Paul walked aimlessly, considering endless variations on the same questions. When he found himself outside Jill's house the sun had gone down. Too late to knock on the door? The kitchen light was shining through the side window. To avoid waking Alex, he walked along the side of the house, pushed open the gate into the back yard and tapped on the back door.

"You startled me," Jill said, but looked glad to see him.

"Busy?"

"Yes. But I'm ready to take a break." She stepped on to the porch. "Mind if we sit out here?"

"How's Alex?"

"A little stronger, I think."

She pulled out one of the wooden picnic benches, but Paul felt jittery, full of energy going nowhere. Alex's swing set was next to the picnic table; he grabbed the upper bar and began to do chin-ups.

"I started Alex on the SMV-9b," Jill said. "He seems to be feeling a little better already."

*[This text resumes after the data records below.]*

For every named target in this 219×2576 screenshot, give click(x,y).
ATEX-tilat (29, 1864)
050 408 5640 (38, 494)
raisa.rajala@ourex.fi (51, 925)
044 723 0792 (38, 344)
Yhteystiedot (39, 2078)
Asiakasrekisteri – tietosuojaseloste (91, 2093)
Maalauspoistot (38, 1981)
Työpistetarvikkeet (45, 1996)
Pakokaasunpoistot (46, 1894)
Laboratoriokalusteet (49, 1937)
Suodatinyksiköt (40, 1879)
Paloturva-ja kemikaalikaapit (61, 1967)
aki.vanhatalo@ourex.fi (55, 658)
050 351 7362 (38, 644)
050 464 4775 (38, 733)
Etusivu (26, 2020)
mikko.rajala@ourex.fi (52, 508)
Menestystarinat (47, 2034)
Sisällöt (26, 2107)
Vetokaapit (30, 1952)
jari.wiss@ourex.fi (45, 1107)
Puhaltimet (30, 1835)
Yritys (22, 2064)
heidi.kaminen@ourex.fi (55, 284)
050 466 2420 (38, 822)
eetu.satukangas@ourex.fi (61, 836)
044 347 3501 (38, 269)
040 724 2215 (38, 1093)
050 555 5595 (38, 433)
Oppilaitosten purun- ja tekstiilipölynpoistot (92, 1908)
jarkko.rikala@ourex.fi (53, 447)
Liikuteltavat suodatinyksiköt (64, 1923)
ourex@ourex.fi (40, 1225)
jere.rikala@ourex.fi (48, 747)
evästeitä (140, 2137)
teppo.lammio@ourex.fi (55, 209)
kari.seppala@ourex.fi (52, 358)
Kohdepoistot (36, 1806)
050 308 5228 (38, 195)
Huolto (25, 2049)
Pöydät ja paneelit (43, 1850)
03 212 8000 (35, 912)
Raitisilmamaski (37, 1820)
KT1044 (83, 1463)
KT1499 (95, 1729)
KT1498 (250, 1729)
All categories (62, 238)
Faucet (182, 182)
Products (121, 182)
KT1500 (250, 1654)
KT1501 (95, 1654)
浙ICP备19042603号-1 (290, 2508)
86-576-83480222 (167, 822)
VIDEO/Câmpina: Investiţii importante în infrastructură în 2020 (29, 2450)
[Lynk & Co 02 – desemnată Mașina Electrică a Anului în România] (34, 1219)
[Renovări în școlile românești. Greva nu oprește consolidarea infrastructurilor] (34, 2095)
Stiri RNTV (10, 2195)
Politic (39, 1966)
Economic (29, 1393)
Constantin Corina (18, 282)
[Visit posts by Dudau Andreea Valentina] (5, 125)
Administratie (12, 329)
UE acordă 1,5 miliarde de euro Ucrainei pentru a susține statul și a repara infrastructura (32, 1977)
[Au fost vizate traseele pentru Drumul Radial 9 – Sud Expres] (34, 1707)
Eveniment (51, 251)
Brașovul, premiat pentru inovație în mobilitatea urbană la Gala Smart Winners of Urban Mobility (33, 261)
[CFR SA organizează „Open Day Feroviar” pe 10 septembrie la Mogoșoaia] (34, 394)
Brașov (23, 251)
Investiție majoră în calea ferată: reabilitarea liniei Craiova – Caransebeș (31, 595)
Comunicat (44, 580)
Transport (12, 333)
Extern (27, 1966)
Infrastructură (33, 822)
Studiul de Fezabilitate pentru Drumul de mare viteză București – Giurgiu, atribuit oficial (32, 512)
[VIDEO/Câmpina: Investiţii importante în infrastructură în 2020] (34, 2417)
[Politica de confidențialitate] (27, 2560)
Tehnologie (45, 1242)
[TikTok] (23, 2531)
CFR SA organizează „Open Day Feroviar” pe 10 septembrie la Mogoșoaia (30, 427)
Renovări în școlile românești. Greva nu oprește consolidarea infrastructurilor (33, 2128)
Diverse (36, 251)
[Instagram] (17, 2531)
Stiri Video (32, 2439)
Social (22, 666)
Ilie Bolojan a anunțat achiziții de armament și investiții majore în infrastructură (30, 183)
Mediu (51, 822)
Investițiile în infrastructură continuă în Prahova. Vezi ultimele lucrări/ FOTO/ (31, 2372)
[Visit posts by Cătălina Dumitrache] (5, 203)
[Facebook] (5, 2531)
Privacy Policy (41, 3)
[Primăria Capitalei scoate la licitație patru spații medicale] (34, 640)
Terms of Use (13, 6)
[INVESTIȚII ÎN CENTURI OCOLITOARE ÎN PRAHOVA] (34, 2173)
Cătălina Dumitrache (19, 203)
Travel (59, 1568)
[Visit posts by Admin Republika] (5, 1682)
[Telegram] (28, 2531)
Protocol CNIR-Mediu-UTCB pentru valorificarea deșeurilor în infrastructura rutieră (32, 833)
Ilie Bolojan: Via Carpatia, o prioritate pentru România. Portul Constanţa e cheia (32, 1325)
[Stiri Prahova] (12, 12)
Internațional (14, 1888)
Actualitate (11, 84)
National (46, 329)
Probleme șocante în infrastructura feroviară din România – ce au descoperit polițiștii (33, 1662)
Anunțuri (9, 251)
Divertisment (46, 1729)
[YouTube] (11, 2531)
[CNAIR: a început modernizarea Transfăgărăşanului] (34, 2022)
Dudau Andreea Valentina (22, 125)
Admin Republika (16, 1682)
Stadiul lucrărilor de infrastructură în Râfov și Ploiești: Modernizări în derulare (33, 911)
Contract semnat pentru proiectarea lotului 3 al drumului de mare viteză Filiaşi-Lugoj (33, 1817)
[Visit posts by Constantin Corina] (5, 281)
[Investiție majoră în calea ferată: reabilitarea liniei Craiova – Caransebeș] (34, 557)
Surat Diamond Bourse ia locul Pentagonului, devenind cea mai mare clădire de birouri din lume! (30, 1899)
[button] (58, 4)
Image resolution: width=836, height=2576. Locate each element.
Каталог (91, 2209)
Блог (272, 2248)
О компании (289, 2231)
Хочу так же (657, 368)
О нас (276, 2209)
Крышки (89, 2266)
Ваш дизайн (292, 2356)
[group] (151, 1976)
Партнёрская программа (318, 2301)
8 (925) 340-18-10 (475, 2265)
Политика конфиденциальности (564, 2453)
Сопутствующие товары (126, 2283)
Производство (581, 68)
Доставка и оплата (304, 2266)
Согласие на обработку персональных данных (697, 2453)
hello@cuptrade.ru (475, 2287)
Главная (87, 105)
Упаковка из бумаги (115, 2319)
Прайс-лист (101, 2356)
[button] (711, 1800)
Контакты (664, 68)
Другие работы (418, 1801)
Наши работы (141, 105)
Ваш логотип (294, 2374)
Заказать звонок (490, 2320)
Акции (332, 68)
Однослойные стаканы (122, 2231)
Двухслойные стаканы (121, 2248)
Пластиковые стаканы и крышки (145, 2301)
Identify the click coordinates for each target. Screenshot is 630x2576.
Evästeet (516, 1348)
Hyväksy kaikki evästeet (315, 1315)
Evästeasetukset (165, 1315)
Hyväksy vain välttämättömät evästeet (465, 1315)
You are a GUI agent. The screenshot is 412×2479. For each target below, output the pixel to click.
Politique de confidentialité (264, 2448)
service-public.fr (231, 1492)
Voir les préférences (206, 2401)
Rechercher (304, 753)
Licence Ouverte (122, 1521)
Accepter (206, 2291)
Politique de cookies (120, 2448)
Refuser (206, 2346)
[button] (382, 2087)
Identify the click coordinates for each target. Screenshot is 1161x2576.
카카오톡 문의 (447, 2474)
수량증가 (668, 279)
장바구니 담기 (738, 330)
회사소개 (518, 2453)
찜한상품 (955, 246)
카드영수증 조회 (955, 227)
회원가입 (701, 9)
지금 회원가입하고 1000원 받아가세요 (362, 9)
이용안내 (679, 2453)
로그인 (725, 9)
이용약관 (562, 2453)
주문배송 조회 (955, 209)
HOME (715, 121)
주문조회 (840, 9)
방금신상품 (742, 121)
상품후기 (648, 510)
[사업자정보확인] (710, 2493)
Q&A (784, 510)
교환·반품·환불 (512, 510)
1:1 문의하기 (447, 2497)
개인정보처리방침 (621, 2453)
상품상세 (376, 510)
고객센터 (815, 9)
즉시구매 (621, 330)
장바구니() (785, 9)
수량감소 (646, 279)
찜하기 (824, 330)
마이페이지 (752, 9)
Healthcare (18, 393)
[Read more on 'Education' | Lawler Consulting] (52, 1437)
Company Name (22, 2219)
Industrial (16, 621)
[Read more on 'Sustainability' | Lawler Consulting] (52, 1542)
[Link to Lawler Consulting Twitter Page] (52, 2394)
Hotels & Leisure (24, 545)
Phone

Probably feeling better because they stopped the chemo, thought Paul. But he smiled down at her and said, "Glad to hear that, Jill."

"You're certainly energetic tonight." Her voice was tired.

Breathing hard, he dropped to the ground and squeezed into one of the swing seats. "Ever been in a situation where you had a chance to accomplish something great—but to do it, you'd have to risk everything?"

"I've never come that close to greatness," she said with a wan grin. "When I realized I wasn't ever going to be a famous filmmaker, I thought I could do wonderful things with a law degree. You know, do my part to make laws setting limits on pollution and destruction of farmland. Once I got out into the real world, I discovered that most environmental lawyers spend their time finding ways for land developers to get around EPA regulations." She sighed, pushed her hair away from her lowered face.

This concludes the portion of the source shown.